**What you should do**. What lines of the data below hold the string "items"? Copy each one.

....

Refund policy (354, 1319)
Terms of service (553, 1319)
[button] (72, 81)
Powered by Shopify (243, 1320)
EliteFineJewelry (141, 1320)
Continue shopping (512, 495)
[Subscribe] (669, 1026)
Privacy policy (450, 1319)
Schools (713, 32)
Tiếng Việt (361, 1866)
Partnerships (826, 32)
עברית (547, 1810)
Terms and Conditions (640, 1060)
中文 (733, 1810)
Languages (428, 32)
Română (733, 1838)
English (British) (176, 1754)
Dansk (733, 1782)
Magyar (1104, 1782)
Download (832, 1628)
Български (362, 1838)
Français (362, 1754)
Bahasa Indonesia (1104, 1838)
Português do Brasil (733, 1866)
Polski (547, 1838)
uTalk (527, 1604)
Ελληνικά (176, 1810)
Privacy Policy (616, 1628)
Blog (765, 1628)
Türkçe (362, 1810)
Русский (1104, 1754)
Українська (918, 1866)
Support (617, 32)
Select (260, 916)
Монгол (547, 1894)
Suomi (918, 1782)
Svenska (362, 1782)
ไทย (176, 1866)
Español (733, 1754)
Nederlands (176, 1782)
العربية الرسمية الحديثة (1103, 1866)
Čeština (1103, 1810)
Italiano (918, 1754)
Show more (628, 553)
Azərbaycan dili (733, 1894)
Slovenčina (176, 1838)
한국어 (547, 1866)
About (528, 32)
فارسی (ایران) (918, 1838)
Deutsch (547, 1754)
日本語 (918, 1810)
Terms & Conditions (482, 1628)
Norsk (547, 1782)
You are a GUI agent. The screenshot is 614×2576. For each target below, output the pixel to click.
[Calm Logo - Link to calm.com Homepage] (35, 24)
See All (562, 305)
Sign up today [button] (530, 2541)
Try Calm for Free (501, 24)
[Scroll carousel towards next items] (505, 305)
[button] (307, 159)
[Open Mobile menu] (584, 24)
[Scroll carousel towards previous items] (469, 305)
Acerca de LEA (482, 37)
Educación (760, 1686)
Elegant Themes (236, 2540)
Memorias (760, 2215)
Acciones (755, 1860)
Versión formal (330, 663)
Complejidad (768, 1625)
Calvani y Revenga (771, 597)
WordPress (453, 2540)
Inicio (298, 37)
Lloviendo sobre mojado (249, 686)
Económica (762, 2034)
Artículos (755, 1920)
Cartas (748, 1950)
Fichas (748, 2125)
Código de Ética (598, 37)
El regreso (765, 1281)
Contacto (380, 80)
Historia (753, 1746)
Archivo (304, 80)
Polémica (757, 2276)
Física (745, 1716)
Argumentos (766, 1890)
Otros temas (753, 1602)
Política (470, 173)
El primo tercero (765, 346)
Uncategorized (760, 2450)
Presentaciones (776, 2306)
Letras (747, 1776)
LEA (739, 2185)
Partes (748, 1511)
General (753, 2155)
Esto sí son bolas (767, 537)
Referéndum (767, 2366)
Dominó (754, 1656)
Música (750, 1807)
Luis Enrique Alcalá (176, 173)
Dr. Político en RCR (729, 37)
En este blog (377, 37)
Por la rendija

....

**Output of the task**.
[Scroll carousel towards next items] (505, 305)
[Scroll carousel towards previous items] (469, 305)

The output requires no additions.